Twinkie taxAll good anti-corporate campaigns have former, supposedly “reformed” industry insiders claiming that they saw treason and plot in their former, highly compensated jobs. The crusade to classify food as just a bit worse than crack cocaine or something follows this pattern: a  former Kraft executive who also served as one of Michael Moss’s sources for his recent book that promoted the bogus theory of “food addiction”, Michael Mudd, recently took to the New York Times op-ed pages to pen a classic of the food-scolding genre. He says — perhaps since he’s already made his money — that it’s time to “force ethics on the food industry” and have Big Government on your dinner plate.

But hold on, how is Big Government on my dinner plate if the point is to force “industry” to change? Simple — Mudd’s prescription for the nation’s ills isn’t a novel program at all, but rather the same old story. Mudd wants fat taxes — unlike Kelly Brownell, at least Mudd is honest and admits he’d levy against “snack foods, candy, [and] sweet baked goods” in addition to soft drinks — in addition to constitutionally questionable marketing regulations that probably won’t work (as experiences in Quebec and Sweden should indicate).

It’s rich (pardon the pun) for a former senior industry executive who happily cashed Kraft paychecks for years and years to demand that the nation — and not he — do penance for what he now thinks are his sins. And as we noted in our recent report on soda taxes and regulations, the food taxes Mudd endorses don’t fall on fat-cats: They fall on hardworking people feeding their families. Even Kelly Brownell’s colleagues at food tax central, the Rudd Center for Food Policy and Obesity, concede as much.

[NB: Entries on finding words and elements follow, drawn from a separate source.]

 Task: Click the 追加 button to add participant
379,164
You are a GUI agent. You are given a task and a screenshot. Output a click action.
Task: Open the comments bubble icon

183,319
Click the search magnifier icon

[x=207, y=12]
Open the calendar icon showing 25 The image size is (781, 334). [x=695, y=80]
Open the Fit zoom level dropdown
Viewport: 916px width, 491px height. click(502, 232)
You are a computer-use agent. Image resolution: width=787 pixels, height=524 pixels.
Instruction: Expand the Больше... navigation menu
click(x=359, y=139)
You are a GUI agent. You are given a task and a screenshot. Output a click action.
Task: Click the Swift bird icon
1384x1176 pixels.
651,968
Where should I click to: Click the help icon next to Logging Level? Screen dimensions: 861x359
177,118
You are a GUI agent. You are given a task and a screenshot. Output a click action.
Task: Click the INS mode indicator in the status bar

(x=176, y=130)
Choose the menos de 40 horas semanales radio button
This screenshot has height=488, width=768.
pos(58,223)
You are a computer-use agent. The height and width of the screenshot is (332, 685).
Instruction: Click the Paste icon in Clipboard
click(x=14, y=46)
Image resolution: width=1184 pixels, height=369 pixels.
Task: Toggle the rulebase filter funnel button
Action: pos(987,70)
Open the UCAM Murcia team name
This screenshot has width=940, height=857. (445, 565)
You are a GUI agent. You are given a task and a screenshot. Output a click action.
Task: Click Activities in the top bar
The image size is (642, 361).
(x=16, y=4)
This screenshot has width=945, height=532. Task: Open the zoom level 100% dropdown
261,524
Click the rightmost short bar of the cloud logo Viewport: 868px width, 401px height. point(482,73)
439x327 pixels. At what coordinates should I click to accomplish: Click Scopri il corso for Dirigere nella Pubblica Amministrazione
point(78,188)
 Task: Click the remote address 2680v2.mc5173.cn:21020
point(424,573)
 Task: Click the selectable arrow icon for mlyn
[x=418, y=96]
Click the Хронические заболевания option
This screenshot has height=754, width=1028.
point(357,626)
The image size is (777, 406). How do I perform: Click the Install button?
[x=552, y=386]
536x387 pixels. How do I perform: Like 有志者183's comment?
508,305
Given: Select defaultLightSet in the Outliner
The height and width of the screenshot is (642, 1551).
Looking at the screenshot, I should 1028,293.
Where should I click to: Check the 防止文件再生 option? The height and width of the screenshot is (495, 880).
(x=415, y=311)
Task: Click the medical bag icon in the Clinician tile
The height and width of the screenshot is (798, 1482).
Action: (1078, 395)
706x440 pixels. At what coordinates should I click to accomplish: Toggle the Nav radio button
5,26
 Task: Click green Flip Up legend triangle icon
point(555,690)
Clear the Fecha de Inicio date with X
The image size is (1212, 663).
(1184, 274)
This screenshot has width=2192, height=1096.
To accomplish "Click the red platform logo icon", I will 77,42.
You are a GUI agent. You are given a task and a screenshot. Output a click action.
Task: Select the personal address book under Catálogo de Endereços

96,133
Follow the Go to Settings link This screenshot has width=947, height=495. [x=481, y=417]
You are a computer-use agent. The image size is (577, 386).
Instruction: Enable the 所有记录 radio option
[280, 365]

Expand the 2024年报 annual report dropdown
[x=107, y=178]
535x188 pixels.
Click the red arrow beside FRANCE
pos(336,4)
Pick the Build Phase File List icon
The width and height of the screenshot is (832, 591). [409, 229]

As for personal responsibility, Mudd considers it not at all. Instead of noting as others have that improving the availability of healthy options can enable people to make better choices, he dismisses them as whitewashing. Thus the field for taking away choices is set. That sounds like a recipe for an unappetizing, carrot-juice house future, which only a secular Puritan like Michael Jacobson would love.